Jolie demeure de caractère avec vue imprenable sur la baie de Perros-Guirec. 1 089 900 euros.

Confortable propriété à deux pas de la plage de Gâvres. 693 500 euros.

Carnac : ravissante maison avec jardin où vous pourrez pleinement profiter du bruit des vagues. 1 248 000 euros.

Le point commun ? Ces habitations sont toutes exposées aux risques côtiers que sont l’érosion et la submersion. « Logiquement, cela devrait avoir un effet sur leur prix mais c’est loin d’être le cas », souligne la géographe Eugénie Cazaux, spécialiste des risques côtiers, qui a décrypté ce paradoxe dans sa thèse1.

Désir de rivage

Selon la composition des falaises, la topographie du territoire ou encore l’urbanisation du bord de mer, toutes les côtes ne sont pas exposées aux mêmes risques ni au même degré. Mais partout, les logements s’y arrachent à prix d’or. « Y compris des événements comme la tempête Xynthia, en 2010, ne freinent pas les acheteurs », remarque Eugénie Cazaux, qui a confronté des données de transactions immobilières à celles d’exposition aux risques côtiers sur tout le littoral métropolitain avant de s’entretenir avec des professionnels de l’immobilier et des acteurs publics.

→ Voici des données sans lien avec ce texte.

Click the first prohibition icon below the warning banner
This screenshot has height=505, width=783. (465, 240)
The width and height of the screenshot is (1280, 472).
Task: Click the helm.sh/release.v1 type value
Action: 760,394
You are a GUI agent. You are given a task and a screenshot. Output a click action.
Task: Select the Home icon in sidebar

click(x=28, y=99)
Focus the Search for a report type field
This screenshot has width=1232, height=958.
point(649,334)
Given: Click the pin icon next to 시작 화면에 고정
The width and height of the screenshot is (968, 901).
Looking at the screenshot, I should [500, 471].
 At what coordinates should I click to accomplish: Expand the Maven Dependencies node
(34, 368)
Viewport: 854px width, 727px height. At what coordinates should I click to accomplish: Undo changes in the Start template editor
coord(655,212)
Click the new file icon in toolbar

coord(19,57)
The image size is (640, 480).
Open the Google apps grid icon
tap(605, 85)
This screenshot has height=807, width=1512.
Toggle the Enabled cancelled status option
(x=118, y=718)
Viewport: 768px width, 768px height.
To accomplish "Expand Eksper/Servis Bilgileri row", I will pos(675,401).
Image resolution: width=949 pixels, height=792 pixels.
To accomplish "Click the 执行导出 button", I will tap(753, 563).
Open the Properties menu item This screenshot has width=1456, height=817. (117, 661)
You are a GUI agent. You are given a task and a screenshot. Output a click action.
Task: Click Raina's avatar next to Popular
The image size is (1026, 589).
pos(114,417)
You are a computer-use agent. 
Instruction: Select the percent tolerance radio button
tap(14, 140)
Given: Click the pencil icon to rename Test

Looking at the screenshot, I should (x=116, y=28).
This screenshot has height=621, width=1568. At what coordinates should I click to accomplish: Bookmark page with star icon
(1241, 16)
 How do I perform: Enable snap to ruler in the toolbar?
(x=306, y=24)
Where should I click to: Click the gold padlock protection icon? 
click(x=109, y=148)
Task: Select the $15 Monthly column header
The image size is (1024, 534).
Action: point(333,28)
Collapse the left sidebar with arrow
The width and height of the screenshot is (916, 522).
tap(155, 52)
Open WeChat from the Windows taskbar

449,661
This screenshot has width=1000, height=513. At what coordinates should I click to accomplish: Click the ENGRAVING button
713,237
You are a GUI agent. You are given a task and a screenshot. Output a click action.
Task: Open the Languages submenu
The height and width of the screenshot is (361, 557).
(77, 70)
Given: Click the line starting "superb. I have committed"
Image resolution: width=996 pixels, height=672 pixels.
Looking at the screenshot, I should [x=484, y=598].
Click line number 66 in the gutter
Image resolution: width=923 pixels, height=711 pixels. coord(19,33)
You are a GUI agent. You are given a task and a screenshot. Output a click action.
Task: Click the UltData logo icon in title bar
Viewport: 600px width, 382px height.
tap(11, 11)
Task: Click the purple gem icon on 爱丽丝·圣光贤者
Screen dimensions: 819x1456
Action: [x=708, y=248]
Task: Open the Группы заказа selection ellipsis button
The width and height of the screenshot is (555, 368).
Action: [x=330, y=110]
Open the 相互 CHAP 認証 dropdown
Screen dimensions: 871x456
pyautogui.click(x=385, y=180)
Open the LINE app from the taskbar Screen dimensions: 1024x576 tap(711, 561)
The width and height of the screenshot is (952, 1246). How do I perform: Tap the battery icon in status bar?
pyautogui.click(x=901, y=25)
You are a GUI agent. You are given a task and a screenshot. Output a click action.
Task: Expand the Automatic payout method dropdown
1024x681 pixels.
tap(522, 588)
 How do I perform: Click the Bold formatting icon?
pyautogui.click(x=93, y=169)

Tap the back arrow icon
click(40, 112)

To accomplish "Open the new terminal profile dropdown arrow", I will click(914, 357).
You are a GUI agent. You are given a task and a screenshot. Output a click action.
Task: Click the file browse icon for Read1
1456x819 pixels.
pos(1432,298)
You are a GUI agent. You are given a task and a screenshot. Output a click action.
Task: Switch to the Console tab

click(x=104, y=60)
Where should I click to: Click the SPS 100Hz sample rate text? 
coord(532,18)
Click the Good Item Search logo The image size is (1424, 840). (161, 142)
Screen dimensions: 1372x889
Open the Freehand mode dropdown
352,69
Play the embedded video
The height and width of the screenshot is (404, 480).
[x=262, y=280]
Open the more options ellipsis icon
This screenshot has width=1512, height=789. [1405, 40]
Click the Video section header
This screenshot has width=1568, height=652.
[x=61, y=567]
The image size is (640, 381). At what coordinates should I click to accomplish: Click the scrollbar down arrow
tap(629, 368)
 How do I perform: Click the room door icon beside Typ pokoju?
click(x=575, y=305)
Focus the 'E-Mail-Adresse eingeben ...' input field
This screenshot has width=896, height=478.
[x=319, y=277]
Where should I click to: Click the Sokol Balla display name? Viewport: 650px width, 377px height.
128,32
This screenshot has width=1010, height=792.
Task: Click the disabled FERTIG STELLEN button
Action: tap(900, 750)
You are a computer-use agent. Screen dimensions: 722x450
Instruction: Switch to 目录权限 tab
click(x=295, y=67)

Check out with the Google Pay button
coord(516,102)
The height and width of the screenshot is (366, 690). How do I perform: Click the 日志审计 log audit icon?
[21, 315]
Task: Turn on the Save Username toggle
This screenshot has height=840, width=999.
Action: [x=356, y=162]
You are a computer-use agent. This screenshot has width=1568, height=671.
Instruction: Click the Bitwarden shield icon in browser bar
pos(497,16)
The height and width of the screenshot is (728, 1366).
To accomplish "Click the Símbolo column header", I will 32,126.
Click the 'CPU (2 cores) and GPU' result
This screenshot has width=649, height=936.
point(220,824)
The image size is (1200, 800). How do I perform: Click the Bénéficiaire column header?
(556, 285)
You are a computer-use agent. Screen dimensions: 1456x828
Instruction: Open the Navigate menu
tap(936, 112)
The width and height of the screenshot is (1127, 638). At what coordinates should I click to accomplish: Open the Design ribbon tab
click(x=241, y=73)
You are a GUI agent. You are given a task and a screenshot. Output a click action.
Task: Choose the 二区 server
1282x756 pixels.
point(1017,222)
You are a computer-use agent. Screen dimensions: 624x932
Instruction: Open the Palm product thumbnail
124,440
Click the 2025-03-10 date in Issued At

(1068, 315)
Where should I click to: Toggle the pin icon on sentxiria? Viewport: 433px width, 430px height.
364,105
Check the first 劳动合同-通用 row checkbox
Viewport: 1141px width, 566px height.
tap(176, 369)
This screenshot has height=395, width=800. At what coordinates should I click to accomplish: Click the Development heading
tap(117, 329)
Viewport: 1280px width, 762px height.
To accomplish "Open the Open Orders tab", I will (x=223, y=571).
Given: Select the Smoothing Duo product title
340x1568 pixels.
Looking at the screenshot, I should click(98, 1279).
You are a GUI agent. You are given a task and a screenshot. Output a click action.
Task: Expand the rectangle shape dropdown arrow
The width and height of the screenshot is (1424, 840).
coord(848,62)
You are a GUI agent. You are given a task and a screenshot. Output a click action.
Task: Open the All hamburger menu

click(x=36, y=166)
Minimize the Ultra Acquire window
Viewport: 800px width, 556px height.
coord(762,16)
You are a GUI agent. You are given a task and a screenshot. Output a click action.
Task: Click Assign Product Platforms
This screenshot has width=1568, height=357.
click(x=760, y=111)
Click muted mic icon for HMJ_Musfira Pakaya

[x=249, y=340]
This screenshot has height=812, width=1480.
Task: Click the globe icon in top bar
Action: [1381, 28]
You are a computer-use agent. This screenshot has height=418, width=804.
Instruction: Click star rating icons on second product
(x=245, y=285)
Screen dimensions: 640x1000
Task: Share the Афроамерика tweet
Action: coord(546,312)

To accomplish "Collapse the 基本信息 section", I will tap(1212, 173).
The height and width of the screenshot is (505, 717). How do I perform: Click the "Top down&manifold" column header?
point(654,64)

Elle explique en partie ce phénomène par un désir de rivage. « La mer est un objet ambivalent : plus on en est proche, plus on bénéficie de ses atouts et plus on est exposé au risque. »

Sur le littoral, le fort décalage entre l’offre et la demande implique que même si un potentiel acquéreur renonce à un bien en raison de son exposition aux risques, d’autres seront toujours prêts à l’acheter au même prix. D’autant plus que, selon la géographe, la grande confiance en l’assurance et dans l’intervention publique2 participe à une « mise à distance spatiale et temporelle du risque » sur le principe du “c’est pire ailleurs, ce sera pire dans bien longtemps”. Pourtant, certains acquéreurs ont bien conscience des risques quand ils achètent une maison amenée à disparaître d’ici quelques années. « On distingue trois types de profils pour ce genre de bien, décrit Eugénie Cazaux. Les retraités qui veulent passer la fin de leur vie en bord de mer, ceux qui achètent pour louer à la saison et ont déjà calculé le temps nécessaire pour rentabiliser l’achat, et enfin les très riches, qui peuvent se permettre ce genre d’investissement “coup de coeur”. »

Gentrification

La spéculation immobilière en bord de mer ne semble donc pas prête de s’arrêter, mais le phénomène n’est pas récent. Yves Lebahy, géographe près de Vannes, situe le tournant pour la Bretagne au début des années 2000, « avec une explosion du nombre de résidences secondaires qui a coïncidé avec la saturation du littoral méditerranéen ». Conséquence : une gentrification des littoraux, accompagnée d’une ségrégation sociale et générationnelle. « Ceux qui arrivent ont en majorité plus de 60 ans. Et j’ai vu des pêcheurs déménager à 30 km de la côte », souligne le chercheur, pour qui le prix de l’immobilier sur le littoral n’est que la partie émergée de l’iceberg et traduit un changement plus global. Celui du passage « d’une économie de production à une économie de villégiature ».

 

VIOLETTE VAULOUP

1. Soutenue fin 2022 à l’Université de Bretagne Occidentale.
2. Notamment au travers des politiques d’indemnisation des risques naturels.